Шеф полиции, которого играет Отто Вернике, — внушительных размеров мужчина, своей массивностью напоминающий Ли Кобба (с которым по чистой случайности я тогда еще не был знаком, хотя слышал немало), — посылает детективов наблюдать за толпой на месте преступления. У горящего сиротского приюта молодой полицейский обращает внимание на примелькавшееся лицо. Начинается преследование: после долгих метаний по городу подозрительный субъект и детектив ночью оказываются в здании огромной типографии. В эпизоде погони среди массивных печатных станков Лангу удается создать крайнее напряжение. Неизвестный скрывается за стальной дверью, полицейский бросается вслед за ним и, спустившись по винтовой лестнице, оказывается в подвале. Сидящие в полупустом помещении люди — самоуверенный бизнесмен, землекоп, лавочник, студент… — напряженно вслушиваются в звучащий из-за занавеса монотонный голос, который инструктирует их об очередном взрыве одной из парижских больниц. Сыщик бросается вперед и, сорвав занавеску, обнаруживает фонограф с пластинкой. Начинается погоня.

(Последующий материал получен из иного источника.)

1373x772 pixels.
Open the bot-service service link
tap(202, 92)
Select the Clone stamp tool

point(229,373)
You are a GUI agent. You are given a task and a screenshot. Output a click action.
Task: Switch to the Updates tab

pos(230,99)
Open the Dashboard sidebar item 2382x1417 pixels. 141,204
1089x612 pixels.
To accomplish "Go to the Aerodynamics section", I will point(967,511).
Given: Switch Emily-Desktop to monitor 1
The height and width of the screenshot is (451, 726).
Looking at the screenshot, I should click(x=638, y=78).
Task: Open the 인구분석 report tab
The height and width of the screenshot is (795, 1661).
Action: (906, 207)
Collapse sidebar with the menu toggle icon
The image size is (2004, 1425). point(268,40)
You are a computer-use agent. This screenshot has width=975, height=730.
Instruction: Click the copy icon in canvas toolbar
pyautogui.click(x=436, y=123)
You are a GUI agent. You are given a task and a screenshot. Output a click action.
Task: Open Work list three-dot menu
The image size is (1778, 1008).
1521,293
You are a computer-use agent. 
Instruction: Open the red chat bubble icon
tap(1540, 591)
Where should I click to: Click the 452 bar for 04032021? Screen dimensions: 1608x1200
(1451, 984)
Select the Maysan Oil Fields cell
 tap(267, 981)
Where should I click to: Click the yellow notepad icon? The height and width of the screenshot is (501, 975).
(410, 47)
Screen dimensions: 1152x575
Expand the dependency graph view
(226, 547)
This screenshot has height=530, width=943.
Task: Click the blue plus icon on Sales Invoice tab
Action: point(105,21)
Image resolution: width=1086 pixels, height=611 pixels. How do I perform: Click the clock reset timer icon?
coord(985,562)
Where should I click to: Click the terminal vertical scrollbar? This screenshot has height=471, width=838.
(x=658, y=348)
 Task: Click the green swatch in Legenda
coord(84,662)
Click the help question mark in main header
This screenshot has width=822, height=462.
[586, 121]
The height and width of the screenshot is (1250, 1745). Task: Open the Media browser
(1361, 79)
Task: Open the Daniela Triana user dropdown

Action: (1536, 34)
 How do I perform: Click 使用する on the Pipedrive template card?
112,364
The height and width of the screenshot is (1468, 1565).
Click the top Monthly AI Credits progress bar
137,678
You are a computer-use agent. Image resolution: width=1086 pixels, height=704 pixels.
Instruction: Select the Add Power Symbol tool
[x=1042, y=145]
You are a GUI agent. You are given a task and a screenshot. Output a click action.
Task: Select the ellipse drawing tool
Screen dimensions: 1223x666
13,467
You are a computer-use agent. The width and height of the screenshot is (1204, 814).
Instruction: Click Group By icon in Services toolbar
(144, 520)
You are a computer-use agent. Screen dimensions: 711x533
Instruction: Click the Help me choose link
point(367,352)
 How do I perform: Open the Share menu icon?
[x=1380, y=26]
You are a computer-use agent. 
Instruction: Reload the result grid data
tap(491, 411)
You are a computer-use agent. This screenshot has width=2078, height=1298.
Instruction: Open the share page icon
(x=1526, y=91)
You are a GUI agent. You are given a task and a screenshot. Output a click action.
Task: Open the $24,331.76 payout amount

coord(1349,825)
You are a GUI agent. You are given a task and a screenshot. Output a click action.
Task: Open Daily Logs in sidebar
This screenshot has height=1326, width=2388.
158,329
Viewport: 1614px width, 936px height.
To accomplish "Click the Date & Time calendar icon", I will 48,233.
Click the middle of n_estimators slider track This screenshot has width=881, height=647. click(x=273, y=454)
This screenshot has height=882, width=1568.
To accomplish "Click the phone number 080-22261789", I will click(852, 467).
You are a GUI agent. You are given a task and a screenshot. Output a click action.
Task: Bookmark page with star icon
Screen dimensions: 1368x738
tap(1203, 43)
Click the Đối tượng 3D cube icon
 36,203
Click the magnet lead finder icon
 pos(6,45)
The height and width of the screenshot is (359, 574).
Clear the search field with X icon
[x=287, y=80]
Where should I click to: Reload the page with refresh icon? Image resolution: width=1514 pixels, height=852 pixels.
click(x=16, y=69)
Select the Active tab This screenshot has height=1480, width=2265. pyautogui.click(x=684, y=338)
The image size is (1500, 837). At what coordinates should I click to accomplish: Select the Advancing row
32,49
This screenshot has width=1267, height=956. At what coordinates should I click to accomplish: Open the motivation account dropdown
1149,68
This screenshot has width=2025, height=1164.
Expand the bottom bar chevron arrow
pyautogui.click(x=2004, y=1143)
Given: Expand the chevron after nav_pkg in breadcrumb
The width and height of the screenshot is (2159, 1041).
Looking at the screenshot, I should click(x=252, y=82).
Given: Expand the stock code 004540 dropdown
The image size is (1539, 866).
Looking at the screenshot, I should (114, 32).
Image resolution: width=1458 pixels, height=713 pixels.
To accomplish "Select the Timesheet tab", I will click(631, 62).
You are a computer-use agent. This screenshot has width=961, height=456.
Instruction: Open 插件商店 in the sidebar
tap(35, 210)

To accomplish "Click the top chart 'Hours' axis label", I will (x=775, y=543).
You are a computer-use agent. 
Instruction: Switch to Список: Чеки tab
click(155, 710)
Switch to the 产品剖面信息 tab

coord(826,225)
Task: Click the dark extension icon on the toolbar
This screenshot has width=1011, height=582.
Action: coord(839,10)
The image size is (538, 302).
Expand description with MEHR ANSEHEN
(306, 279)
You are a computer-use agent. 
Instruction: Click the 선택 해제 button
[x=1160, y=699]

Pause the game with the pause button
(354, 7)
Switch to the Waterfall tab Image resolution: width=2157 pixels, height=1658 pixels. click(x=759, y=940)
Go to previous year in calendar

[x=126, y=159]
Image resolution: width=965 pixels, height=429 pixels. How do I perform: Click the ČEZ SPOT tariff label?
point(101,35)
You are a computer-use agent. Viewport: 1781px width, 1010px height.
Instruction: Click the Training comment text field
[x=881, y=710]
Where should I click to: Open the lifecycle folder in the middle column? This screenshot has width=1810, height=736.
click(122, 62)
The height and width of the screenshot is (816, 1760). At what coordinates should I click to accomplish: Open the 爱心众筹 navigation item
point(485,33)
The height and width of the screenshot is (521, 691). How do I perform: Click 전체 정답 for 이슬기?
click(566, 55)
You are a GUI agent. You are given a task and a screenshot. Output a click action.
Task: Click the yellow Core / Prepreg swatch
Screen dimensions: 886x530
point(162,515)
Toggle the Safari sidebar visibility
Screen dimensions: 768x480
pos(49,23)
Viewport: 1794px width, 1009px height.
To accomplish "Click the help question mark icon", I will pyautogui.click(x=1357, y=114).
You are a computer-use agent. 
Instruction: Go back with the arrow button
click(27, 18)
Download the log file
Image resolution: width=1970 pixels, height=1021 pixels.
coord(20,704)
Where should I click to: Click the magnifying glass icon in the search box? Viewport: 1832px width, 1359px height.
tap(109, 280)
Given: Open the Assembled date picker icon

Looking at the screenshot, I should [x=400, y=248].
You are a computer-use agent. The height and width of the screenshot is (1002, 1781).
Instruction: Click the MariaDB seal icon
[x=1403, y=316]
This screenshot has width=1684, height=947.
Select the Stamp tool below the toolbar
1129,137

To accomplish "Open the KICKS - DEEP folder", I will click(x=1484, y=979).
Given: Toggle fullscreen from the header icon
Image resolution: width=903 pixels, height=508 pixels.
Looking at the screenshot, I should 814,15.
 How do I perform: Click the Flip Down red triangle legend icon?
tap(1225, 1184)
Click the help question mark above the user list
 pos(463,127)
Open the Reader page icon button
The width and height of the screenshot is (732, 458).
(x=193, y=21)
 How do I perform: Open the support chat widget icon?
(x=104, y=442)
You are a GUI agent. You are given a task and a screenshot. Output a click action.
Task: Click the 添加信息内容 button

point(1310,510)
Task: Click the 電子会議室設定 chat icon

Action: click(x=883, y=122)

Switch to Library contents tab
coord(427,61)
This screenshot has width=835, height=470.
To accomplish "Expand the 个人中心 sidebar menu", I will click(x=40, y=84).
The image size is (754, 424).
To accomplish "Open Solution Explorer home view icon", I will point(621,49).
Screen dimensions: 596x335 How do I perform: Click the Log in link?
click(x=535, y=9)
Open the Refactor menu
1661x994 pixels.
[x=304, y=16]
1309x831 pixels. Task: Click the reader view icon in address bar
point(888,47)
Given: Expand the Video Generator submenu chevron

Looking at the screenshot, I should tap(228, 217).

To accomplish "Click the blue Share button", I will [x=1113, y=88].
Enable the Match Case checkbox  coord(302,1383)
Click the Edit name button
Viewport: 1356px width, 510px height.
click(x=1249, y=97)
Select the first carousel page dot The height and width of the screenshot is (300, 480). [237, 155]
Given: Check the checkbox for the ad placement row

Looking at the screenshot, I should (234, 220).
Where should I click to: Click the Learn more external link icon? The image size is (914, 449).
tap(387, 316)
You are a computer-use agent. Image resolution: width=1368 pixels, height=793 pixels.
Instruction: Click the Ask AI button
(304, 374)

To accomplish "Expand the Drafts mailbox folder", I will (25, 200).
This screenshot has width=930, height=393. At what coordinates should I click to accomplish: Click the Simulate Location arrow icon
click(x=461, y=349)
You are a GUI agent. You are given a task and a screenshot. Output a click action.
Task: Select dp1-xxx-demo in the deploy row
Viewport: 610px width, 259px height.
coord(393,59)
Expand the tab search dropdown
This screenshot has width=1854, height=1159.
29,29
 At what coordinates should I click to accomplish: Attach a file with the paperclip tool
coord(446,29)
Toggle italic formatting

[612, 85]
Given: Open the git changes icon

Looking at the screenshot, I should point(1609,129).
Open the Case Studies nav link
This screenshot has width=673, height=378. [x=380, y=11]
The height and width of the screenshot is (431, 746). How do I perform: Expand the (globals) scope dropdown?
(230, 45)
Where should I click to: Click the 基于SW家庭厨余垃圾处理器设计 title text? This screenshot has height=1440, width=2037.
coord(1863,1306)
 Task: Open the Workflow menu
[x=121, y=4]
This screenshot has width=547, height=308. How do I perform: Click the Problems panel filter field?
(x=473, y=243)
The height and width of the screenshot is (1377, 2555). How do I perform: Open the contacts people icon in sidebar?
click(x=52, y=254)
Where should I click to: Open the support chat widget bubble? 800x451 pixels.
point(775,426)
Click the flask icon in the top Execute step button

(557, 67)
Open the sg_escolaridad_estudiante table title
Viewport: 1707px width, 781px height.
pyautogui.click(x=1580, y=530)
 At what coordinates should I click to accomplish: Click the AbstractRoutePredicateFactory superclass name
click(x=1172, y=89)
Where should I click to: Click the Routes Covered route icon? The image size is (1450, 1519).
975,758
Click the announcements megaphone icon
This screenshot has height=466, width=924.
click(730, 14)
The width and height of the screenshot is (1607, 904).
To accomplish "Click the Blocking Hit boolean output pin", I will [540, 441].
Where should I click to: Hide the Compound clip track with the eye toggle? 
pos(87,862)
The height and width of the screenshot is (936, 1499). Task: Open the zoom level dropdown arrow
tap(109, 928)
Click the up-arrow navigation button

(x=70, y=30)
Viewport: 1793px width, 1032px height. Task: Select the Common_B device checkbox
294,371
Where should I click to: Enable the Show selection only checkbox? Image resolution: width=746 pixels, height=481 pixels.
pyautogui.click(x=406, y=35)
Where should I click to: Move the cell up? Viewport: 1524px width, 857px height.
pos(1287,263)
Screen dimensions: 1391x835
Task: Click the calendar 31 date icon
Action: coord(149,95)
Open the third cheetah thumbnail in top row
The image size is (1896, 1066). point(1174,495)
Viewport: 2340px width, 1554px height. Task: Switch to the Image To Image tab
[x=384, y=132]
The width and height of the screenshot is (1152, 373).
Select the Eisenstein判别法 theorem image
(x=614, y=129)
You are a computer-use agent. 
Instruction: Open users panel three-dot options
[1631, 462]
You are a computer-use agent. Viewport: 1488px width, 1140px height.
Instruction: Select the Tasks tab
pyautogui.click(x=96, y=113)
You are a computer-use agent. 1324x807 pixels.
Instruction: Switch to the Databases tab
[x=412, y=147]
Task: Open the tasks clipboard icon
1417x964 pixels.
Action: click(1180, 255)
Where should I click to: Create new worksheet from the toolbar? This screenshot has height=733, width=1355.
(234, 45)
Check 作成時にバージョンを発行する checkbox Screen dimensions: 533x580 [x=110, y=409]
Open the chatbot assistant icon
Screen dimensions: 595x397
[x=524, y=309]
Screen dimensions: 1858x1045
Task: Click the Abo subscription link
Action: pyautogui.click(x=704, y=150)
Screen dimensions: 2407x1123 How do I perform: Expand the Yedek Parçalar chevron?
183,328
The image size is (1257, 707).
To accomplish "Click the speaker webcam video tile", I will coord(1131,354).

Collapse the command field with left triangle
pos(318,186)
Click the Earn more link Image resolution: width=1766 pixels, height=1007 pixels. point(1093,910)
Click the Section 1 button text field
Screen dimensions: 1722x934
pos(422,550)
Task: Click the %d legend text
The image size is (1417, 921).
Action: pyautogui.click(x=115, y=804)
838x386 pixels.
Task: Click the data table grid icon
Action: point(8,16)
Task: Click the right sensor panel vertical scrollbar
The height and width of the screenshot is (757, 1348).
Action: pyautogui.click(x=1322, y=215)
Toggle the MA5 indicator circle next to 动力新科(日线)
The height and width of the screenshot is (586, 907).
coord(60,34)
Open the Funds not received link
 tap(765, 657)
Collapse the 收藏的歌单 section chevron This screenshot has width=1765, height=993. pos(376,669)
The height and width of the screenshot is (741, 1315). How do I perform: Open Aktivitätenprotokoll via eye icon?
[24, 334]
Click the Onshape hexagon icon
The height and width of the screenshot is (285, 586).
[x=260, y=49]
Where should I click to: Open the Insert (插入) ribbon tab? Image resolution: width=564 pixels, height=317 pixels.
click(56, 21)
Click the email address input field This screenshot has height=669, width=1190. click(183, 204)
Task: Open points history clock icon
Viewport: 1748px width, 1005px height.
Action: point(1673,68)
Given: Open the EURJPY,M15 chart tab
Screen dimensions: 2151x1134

Спасаясь от преследований, полицейский проскальзывает в дверь кабинета и, включив свет, набирает номер шефа, которого играет Вернике. Камера крупным планом наплывает на искаженное отчаянием лицо молодого детектива, когда он, прижав трубку к уху, шепчет: «Алло! Это Ломан? Ломан?» Свет гаснет, экран темнеет, прежде чем он успевает что-либо сказать, и в следующий момент зритель видит его в психиатрической лечебнице: приложив к уху кулак, будто держит телефонную трубку, он с окаменевшим от ужаса лицом взывает: «Ломан?! Ломан?! Ломан?!»
Я замер: так вот из каких глубин всплыло это имя. Последний раз я видел фильм лет пять назад, и если бы кто-нибудь спросил меня, как звали шефа сыскной полиции, я бы никогда не ответил. Позже меня не раз обескураживало, с какой самоуверенностью отдельные критики смаковали тяжеловесную символику «маленького человека», которую вычитывали в этимологии фамилии Ломен. Для меня это имя всегда ассоциировалось с образом насмерть перепуганного человека, безуспешно взывающего о помощи.
Память обычно приукрашивает события, заставляя реальность отступать, как боль. Изгнанные из Египта евреи, увидев, как расступившиеся перед ними воды моря сомкнулись над армией преследовавшего их фараона, уселись на берегу перевести дыхание и тут же забыли о годах междоусобиц и мелких раздоров.